Richard Faces Frustration Finding Treatment for Hypothyroidism After Thyroid Cancer

I thought Richards comments about the battle he faces getting treatment for hypothyroidism after having his thyroid removed for cancer, would be of interest to many readers at
Richard writes:

I recently ordered Thyroid-S on and after all the research and apparently good results I have found online, I think I made the right choice. I had my thyroid removed because of cancer in 2005, took Cytomel at first, felt great, told to stop cytomel and start Levothyroxine, felt horrible. Two months out(125mcg) TSH was 43.0, increased dose to 137mcg wait another 2 months, TSH was 31.0 Finally told to take 200mcg and TSH started to come down. It took about 6 months to get my TSH where they wanted it and for the side effects I was given all types of medications. They said it couldn’t be the Levothyroxine!! Well, it’s been 7 years now and my life as I knew it is gone. I am nothing like I used to be and because of this I am NOT going to listen to the doctors. I stopped all the sleeping pills, pain pills, AD’s, anxienty meds and can now see what is left. I have been to Endocrinologists who insist T4 meds are fine for everyone, T3 & FT3 can not be checked and is of no concern, natural thyroids are NOT safe and of no use. I find it amazing they can proclaim T4 meds a cure all, it’s all my body needs!! yet can not explain why I feel so bad. I never felt this bad when I HAD cancer and only after my “TT” everything went downhill. All they do is run blood tests and state everything is within range. My TSH is now 0.14, FT4 2.3, the other tests are so outdated they are worthless but to say I am extremely hyper. But the one test that could possibly help, Free T3, they won’t run. This was done on July 2nd 2012 and they said Free T3 CAN NOT be measured.

When I finally got mad enough the doctor said to take a lower dose of Levothyroxine. Going from 200mcg to 150 is not going to make a difference. I had to stop taking Levo to finally see that IT was causing my problems. I stopped the T4 meds a few months ago, started to feel much better, but went way hypo, TSH was 177.30 Except for no energy most of the side effects went away and I told them so. But they do not listen. I have been asking questions on other websites and doing my own research and the most important aspect of thyroid hormone replacement threapy is how the patient feels. I don’t care if the blood test are OK if I sleep most of the day and night. Once you start to realize how much you have lost due to T4 meds you wonder what went so horribly wrong.

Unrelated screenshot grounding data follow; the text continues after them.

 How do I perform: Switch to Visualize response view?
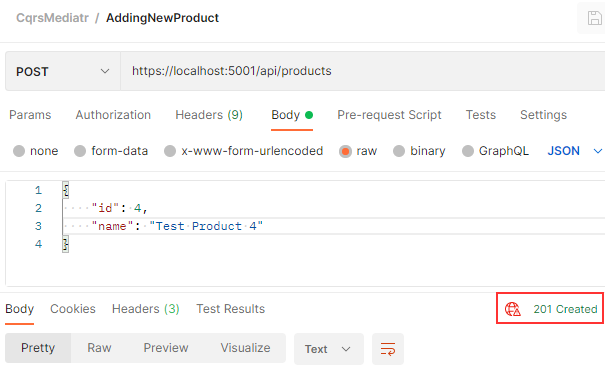245,348
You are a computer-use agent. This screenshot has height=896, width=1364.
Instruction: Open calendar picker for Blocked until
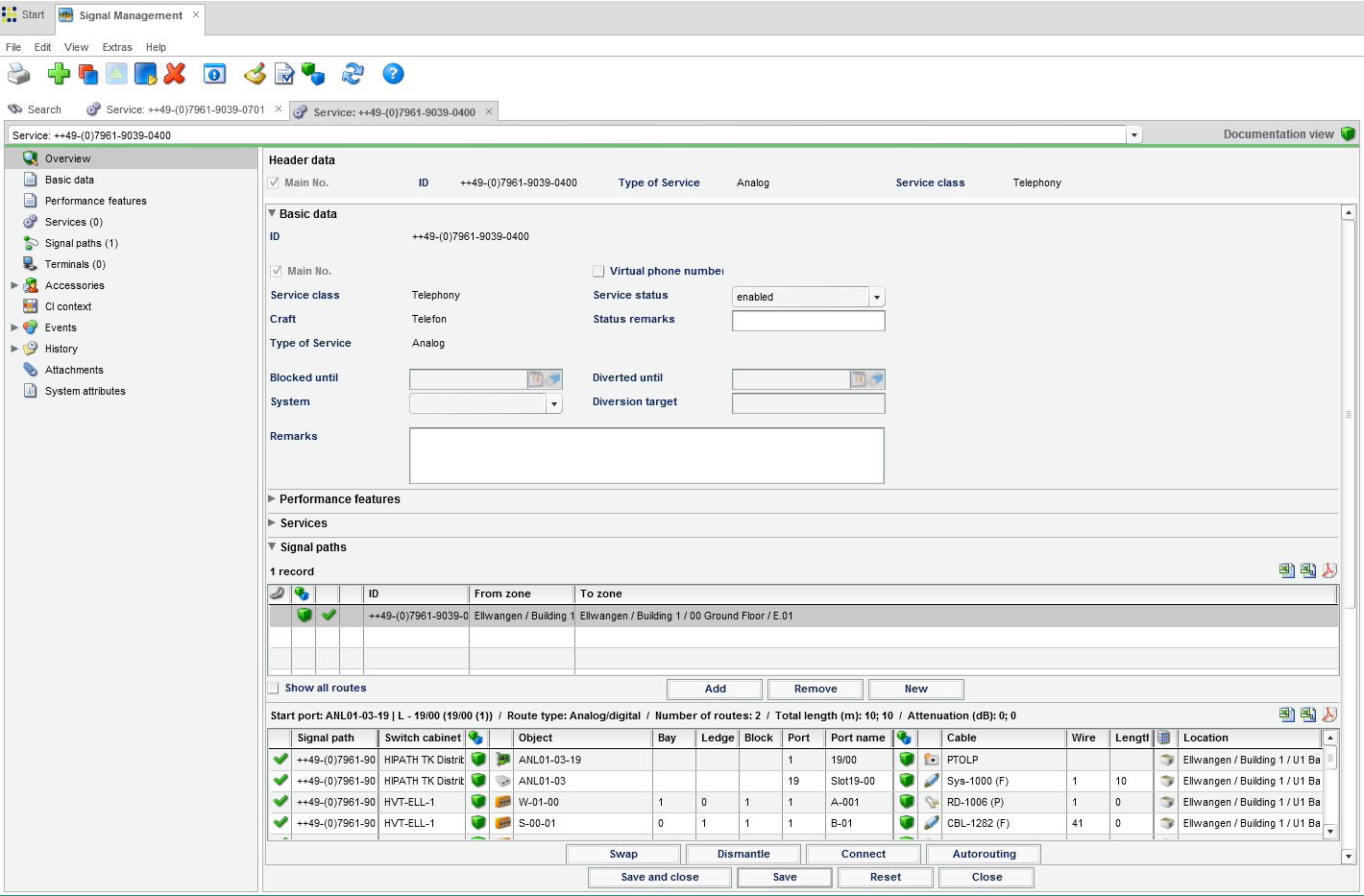[x=536, y=379]
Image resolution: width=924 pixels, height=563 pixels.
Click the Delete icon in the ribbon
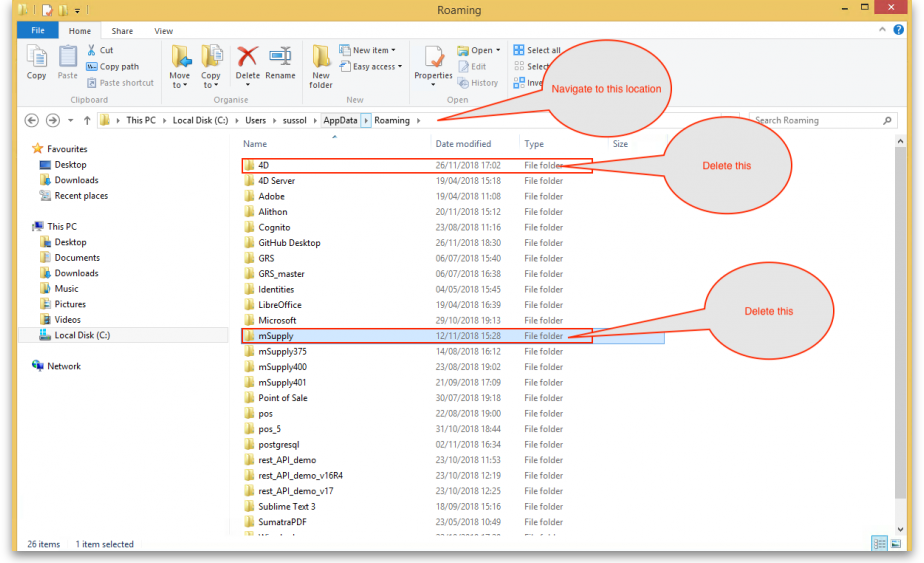pos(247,60)
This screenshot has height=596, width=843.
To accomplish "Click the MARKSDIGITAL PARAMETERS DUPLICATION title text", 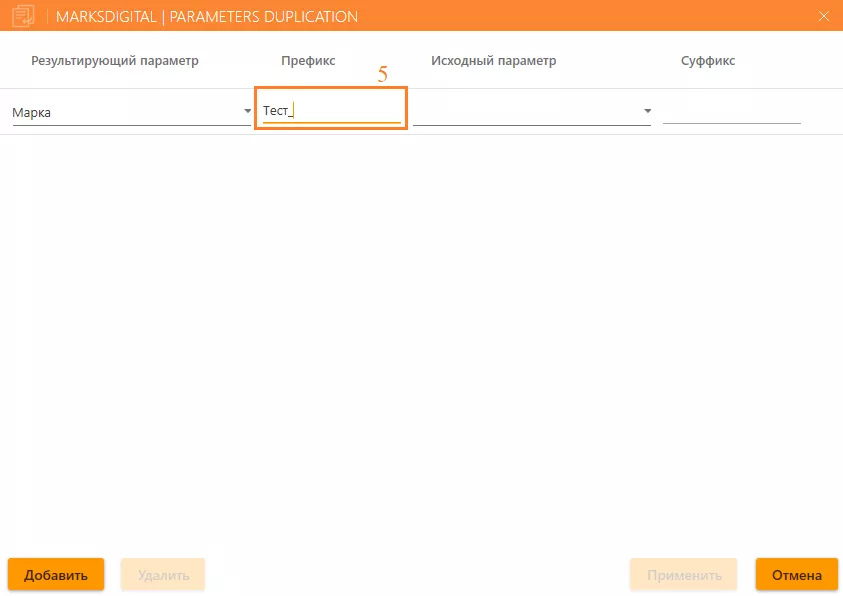I will click(207, 17).
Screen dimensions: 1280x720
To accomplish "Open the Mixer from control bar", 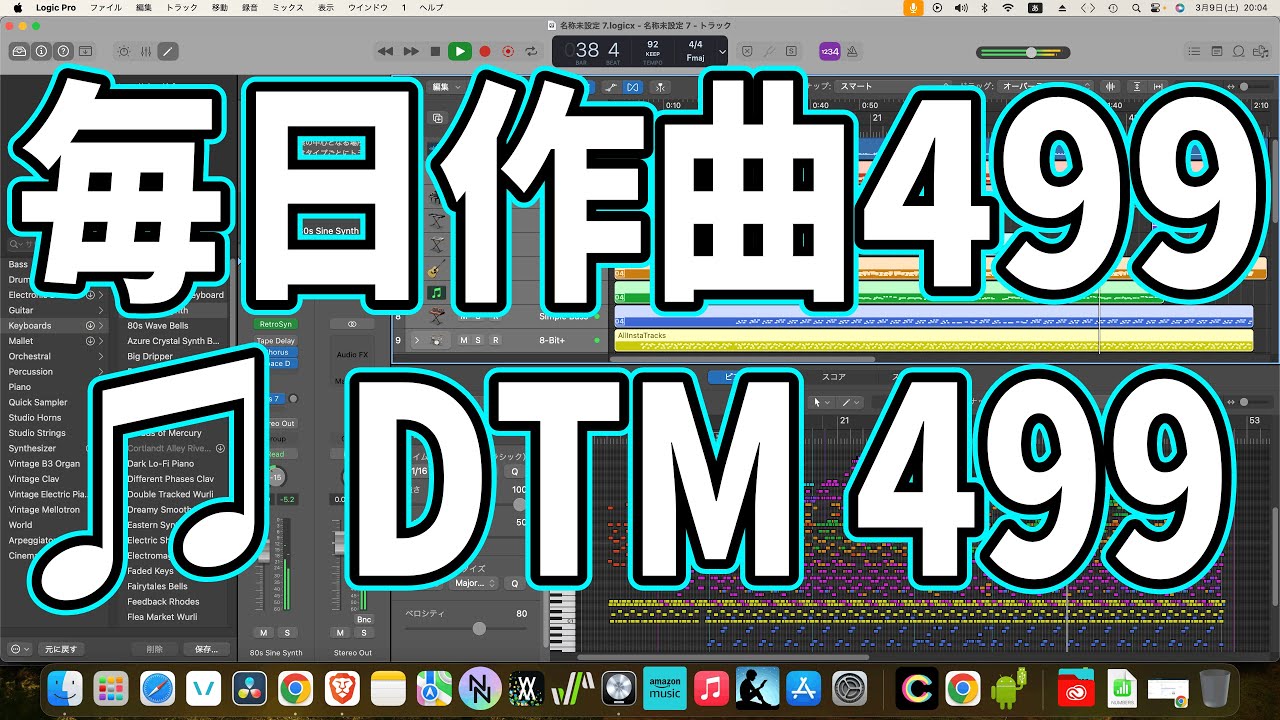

When you get to the point of not having any sort of life left, I feel so bad I rarely leave the house and I know I can’t go on like this, I have to do what’s best for me. What I don’t understand is why any doctor when told the patient has no reason to keep on going just says your blood tests are fine and it must be something else. I know there is more than can do, like maybe prescribe SOMETHING else, maybe Cytomel or Amour or Thyrolar. I had the same experience in the ER last year, although I was in much worse shape.

Only because I do have some normal moments in my life, at times the stars align and I don’t feel quite so bad, I know the T4 meds haven’t destroyed everything. I hope to start Thyroid-S soon and find a decent Endocrinologist who will work WITH me to find a medication and dose that helps me get back to normal. I realize this may take more than the 10 minutes they allot for the appointment, but I thought that was why they became doctors, to HELP people.

I am like many here who have been through years of misery, never really knowing what happened or why, it started slow and just kept getting worse and you make excuses and do your best. I wish I had done more years ago and not just listened to the damn doctors.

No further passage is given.